Druids can adopt the shapes of various creatures. Some druids are fluid and flexible in their transformations, while others will choose a selected form or forms. Some use their abilities in combat, others purely for scouting and research. These forms may be natural animals, or may even be fey creatures or supernatural beings at higher levels.
Fire. Earth. Wind. Water. Even Wood. Metal. Lightning. Ice. Light and Darkness. Life and Death. All of the base elements of the world respond to a druid's call. A druid can manifest these elements, manipulate them, and use them to attack their enemies, or defend their allies.
Druid Play Experience
Druids in combat are effectively "squishy wizards:" long-range fighters who employ combat magic to win the day. For a druid, that "combat magic" may include animals, plants, faerie, insects, or elementals that they've befriended or summoned.
Druids shine when exploring wilderness areas. Their magic helps them shape their environment so that it is no longer hazardous, and their ability to interact with plants, animals, and the fey make them excellent point guards for the wilderness. However, they are not strong in more urban or underground areas.
While druids interact very well with animals, the fey, elementals, and plants, they are not so good at interacting with other people. Often, others consider them eccentric outsiders at best, and dangerous savages at worst, closer to the beasts of the land than to their fellow people.

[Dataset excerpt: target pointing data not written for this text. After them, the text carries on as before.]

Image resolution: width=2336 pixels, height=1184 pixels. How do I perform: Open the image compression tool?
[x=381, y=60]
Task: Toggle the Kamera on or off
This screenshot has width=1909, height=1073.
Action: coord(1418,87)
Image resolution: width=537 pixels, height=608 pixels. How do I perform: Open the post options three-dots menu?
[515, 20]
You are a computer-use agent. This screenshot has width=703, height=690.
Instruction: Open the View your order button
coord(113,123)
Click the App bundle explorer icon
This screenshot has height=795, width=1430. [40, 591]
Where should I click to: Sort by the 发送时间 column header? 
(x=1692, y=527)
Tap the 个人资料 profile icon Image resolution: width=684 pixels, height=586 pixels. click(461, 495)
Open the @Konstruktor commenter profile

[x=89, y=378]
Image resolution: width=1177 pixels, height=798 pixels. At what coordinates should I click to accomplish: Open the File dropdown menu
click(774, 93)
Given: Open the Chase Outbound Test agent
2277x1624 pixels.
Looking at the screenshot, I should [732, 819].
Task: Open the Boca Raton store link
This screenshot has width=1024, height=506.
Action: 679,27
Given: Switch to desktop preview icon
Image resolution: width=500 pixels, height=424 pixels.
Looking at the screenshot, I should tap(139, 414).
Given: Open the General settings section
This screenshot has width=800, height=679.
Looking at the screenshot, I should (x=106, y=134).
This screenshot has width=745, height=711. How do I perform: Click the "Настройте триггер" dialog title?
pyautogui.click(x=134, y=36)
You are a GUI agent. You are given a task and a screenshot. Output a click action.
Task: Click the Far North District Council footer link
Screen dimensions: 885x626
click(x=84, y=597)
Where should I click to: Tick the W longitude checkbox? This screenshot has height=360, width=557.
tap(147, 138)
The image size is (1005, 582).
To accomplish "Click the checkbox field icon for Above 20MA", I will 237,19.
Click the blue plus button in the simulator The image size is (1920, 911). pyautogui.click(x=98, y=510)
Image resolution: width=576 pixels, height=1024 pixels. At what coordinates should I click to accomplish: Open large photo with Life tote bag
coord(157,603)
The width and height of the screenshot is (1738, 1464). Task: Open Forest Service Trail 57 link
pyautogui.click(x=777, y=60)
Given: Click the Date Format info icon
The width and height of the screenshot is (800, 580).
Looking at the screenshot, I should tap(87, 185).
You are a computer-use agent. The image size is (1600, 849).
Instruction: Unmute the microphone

Druids organize in circles with a rather strict hierarchy that protect and nurture the wilderness outside of cities. Druids may organize around natural features such as a specific mountain, river, or grove, defending that area from incursion and pollution and getting to know that one area and its wild inhabitants very intimately. Visitors from outside the wild area may find themselves watched, or even accosted, if they invade the place.
A druid character climbs the ranks in a druid circle via combat with those of a higher rank, requiring a struggle for dominance not unlike that seen among herd animals, wherein the older, more powerful individuals cling to the highest ranks until something younger and more driven can steal it from them.